# Problem set
[1] Reproduce the part of the estate auction post that opens with the words containing "Through all of" and closes with "always be there.".
[2] Answer these questions using the estate auction post:
(a) What work did the writer's father do for almost his entire life?
(b) On what day were buyers first supposed to pick up their items, and what day did some of them ask for instead?
(c) What options for the house does the writer list?
[3] Carry on the estate auction post after its final sentence.

# Source passage
_ _ _ _ _ _ _
I hope all are well, a lot of places with some bad roads due to snow. Thank You for your visit. Hoping for blessings for all and that all do their best to be a blessing to at least one other person today.

 

 

The auction is almost over.

green_gavel_sold_and_gavel_left

The online auction is ending today and people are supposed to pick the items that they purchased Saturday. I got a message from the auctioneer saying he has had some people requesting to pick up items from the estate auction Sunday, a day later than initially planned. That wasn’t an issue for me and I let him know it was fine. We exchanged a few texts and then it sort of hit me that my parents things would be gone. I had a multitude of emotions sort of hit me but the biggest things were relief to finally get that part over and a sadness that the physical items that they had collected and accumulated over the years would no longer be there which caused some sadness. In some regards it will be like losing them all over again, definitely mixture of bitter and sweet. Of course, there were some things that held more sentimental value for me, so those things I kept, little things that bring back memories of certain holidays, special events, vacations and some things just reminders of day to day life. Some of my father’s knives and sharpening equipment, tools of his trade. He was a meat cutter for almost his entire life and holding the steel that he used brings back more memories than I can begin to list. A few of my mother’s instruments, books, knickknacks do the same with her. So, those were things that were far too precious to let go. Those are some of the things I kept. But, they are only items, the memories, those are the real treasures.

Saying goodbye to a loved one is never easy, but while they are alive, one always assumes they will see them again. But, the final good bye is hard. But, regardless of seeing the things go, even though the items are going to be gone the memories will last forever. Sometimes more in the forefront of my mind and other times less so but I will forever and always have them with me in my heart.

After this weekend, rather than going to a house that is filled with their things, I will be going to an empty structure. Then, time to try and decide the best way to deal with the house. Fix it and sell it? Sell it as is? Deal with it another way? Lots of further decisions to be made.

Through all of this I have had some very emotional times. Obviously some sadness, but the happy thoughts tied to some of the items, the joy in finding things I remember from early childhood as well as later in life. Then, sadness again as reality of the losses hits again. But, through the ups, the downs, the happy and the sad Christ has been there with me. He undoubtedly made sure that I came across some of the things that brought happy thoughts when I was feeling down. He was with me giving comfort during the challenging times. Some periods of loneliness when those I thought cared for me, and would be there to support and help me, failed to do so. Times when many loved ones would inquire, but not help with what was a pretty overwhelming task. Essentially being abandoned by those who had promised to always be there.
_ _ _ _ _ _ _
# Data provided

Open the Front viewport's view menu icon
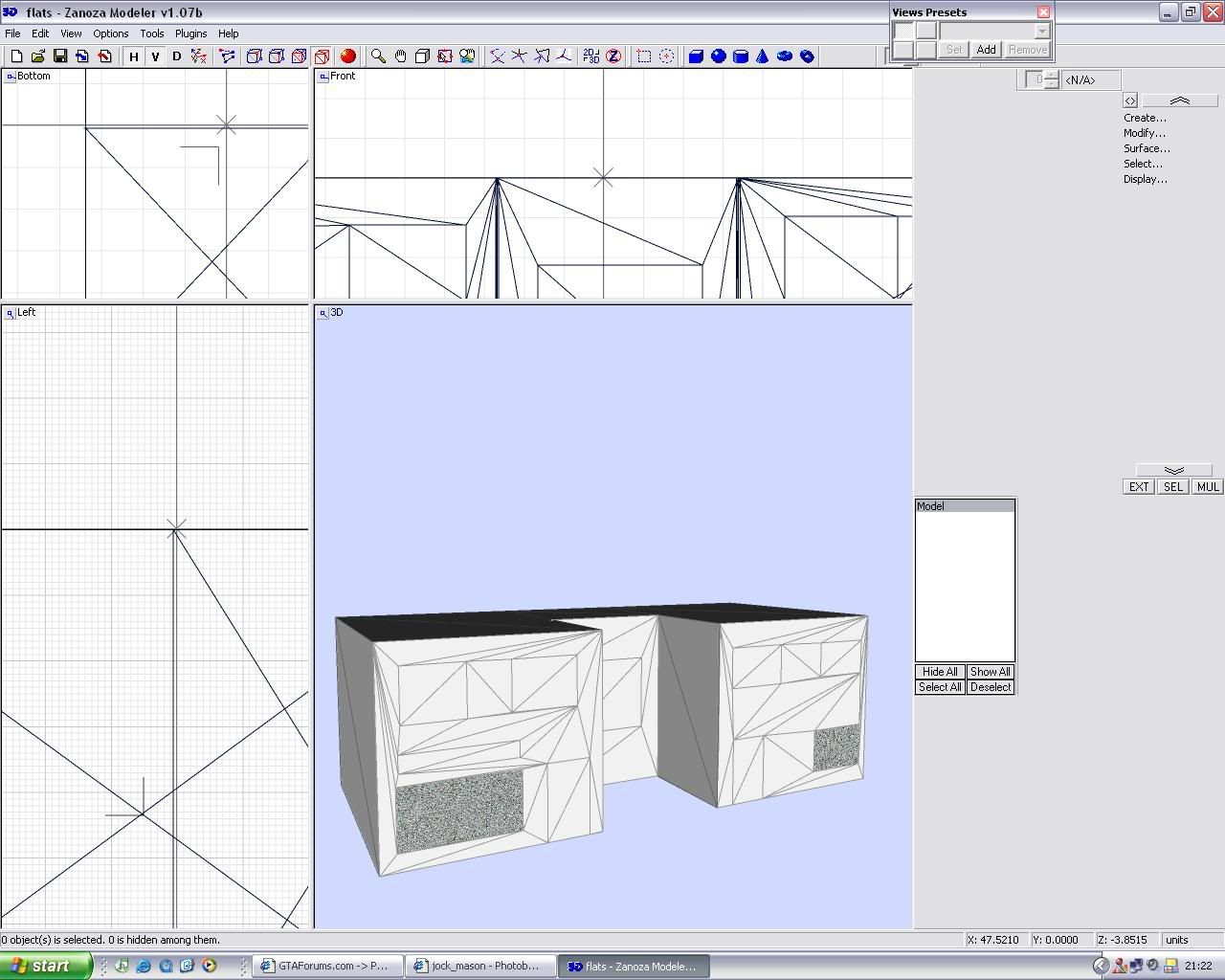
_ _ _ _ _ _ _
# Results in order
[1]
Through all of this I have had some very emotional times. Obviously some sadness, but the happy thoughts tied to some of the items, the joy in finding things I remember from early childhood as well as later in life. Then, sadness again as reality of the losses hits again. But, through the ups, the downs, the happy and the sad Christ has been there with me. He undoubtedly made sure that I came across some of the things that brought happy thoughts when I was feeling down. He was with me giving comfort during the challenging times. Some periods of loneliness when those I thought cared for me, and would be there to support and help me, failed to do so. Times when many loved ones would inquire, but not help with what was a pretty overwhelming task. Essentially being abandoned by those who had promised to always be there.

[2]
(a) He was a meat cutter.
(b) Buyers were first supposed to pick up their items on Saturday, and some asked to pick them up on Sunday instead.
(c) Fix it and sell it, sell it as is, or deal with it another way.

[3]
Yet, no matter how I was treated by those I expected more support from, God never failed me. He was there, ALWAYS. There were Bibles, some my mother’s, some my grandmother’s, grandfather’s and a few, I don’t know whose they were or how there got there. I would always take a moment when I found one of the Bibles, hold them, flip through the pages and find passages my mother or grandmother had underlined, highlighted or some other way annotated that obviously carried special meaning for them and many, many times the verses I stumbled on had a message that I needed at that particular moment; messages of comfort, peace, joy, reassurance, mercy, grace, forgiveness and many other types of messages that spoke to me and where what I needed to hear at that time. There were some very dark times emotionally, hurt from losing them, anger and hurt by those who I never expected to do so abandoned me, bitterness about that, and a variety of other things, very dark times indeed. Feeling overwhelmed, betrayed, abandoned, alone and during those dark times is when God reached out to me and reminded me that regardless of what I had done wrong, He had never left me. He was always there, waiting patiently until I called to Him.

I don’t write these things about feeling so hurt, angry, bitter, and sad during that time looking for sympathy or to try to cause guilt in others. No, I write about it to glorify my Heavenly Father that was there, my comforter, my peace giver, my salvation. I write to say that despite all the despair I felt, He was ready to take all those negative feelings from me and carry them for me. Praise the Lord for His mercy and grace!

3 Blessed [be] God, even the Father of our Lord Jesus Christ, the Father of mercies, and the God of all comfort;
4 Who comforteth us in all our tribulation, that we may be able to comfort them which are in any trouble, by the comfort wherewith we ourselves are comforted of God.

2 Corinthians 1:3-4

 

Let, I pray thee, thy merciful kindness be for my comfort, according to thy word unto thy servant.   Psalms 119:76

 

Sing, O heavens; and be joyful, O earth; and break forth into singing, O mountains: for the LORD hath comforted his people, and will have mercy upon his afflicted.  Isaiah 49:13

 

Yea, though I walk through the valley of the shadow of death, I will fear no evil: for thou [art] with me; thy rod and thy staff they comfort me.     Psalms 23:4

 

28 Come unto me, all ye that labour and are heavy laden, and I will give you rest.
29 Take my yoke upon you, and learn of me; for I am meek and lowly in heart: and ye shall find rest unto your souls.
30 For my yoke is easy, and my burden is light.

Matthew 11:28-30

 

This next verse means a lot, it was one that was marked in my grandmother’s and my mother’s Bibles. It is a message that we ALL need to hear at one time or another. I would say that all of John chapter 14 is a great message. But, there are so many great messages of comfort, peace and hope in the Bible.

16 And I will pray the Father, and he shall give you another Comforter, that he may abide with you for ever;
17 Even the Spirit of truth; whom the world cannot receive, because it seeth him not, neither knoweth him: but ye know him; for he dwelleth with you, and shall be in you.
18 I will not leave you comfortless: I will come to you.

John 14:16-18

 

Yes, despite my failures, my hurting, my anger and bitterness, Christ never left me. He was there, waiting for me to let Him comfort me. What an awesome God we serve.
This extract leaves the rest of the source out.